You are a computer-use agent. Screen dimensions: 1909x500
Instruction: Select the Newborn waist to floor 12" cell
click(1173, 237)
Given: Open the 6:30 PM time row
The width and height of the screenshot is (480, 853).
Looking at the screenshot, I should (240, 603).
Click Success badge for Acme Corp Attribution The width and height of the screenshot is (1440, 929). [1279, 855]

## Try it
Return each line above precisely as written.

## Output below
You are a computer-use agent. Screen dimensions: 1909x500
Instruction: Select the Newborn waist to floor 12" cell
click(1173, 237)
Given: Open the 6:30 PM time row
The width and height of the screenshot is (480, 853).
Looking at the screenshot, I should (240, 603).
Click Success badge for Acme Corp Attribution The width and height of the screenshot is (1440, 929). [1279, 855]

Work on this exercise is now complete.